» Texte fourni:
——
Du coup, j’ai quelque peu appréhendé sa relecture avec inquiétude: et s’il n’était pas à la hauteur, si j’avais nostalgifié, moubourré par mes propres souvenirs? Eh bien non: trente ans plus tard, j’ai trouvé The Armageddon Rag aussi bon, sinon meilleur qu’à l’époque.
Il part sur un faux rythme d’enquête policière, bifurque sur un trip nostalgique, puis se lance à corps perdu, à partir de la moitié du bouquin, dans le récit de la tournée du groupe reformé, vers sa conclusion apocalyptique. On pourrait croire que la première partie est plus faible, mais elle est nécessaire pour poser l’ambiance et les motivations de Sandy, balloté entre ses idéaux passés et son cynisme. C’est aussi un bouquin qui règle ses comptes avec le concept de « maturité ».
——
» Données enregistrées:

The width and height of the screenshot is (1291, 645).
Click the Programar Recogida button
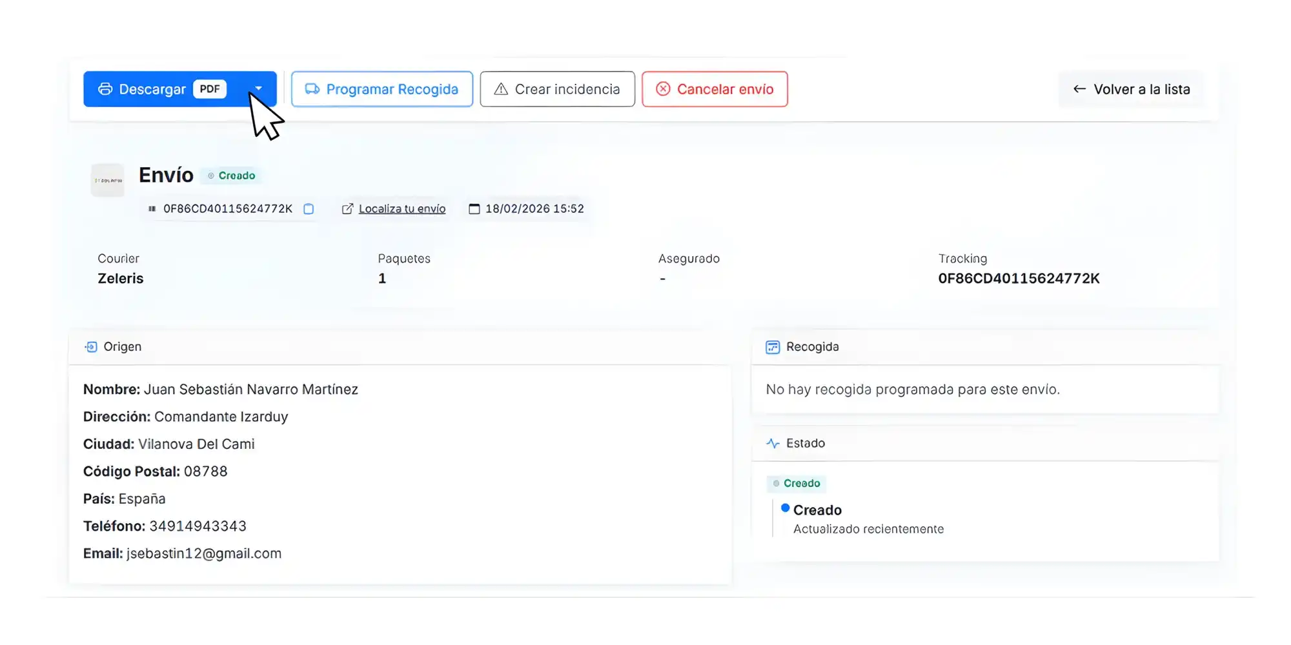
——
» Consigne 1: Dans le texte sur The Armageddon Rag, à partir de quel moment du livre le récit se consacre-t-il à la tournée du groupe reformé ?
» Consigne 2: Poursuivez le texte sur The Armageddon Rag après sa dernière phrase.

» Bonne réponse 1: À partir de la moitié du livre.

» Bonne réponse 2:
Bon, je ne vais pas vous la tartiner plus longtemps: il est clair que je suis en plein trip (littéraire, s’entend) « sex, drugs, magic and rock’n’roll » (cf. Perkeros), mais même sans cela, je suis à peu près certain que The Armageddon Rag est un des meilleurs bouquins qui n’ait jamais été écrit sur le rock et sur son impact sur la vie de ses fans.
Cédric Ferrand en disait qu’il vous rend nostalgique d’une époque que vous n’avez pas connue, je pense pour ma part qu’il va même au-delà de cela: il envoie bouler la nostalgie et montre à quel point on a encore – surtout! – besoin aujourd’hui de l’esprit des Sixties et de la puissance de la musique.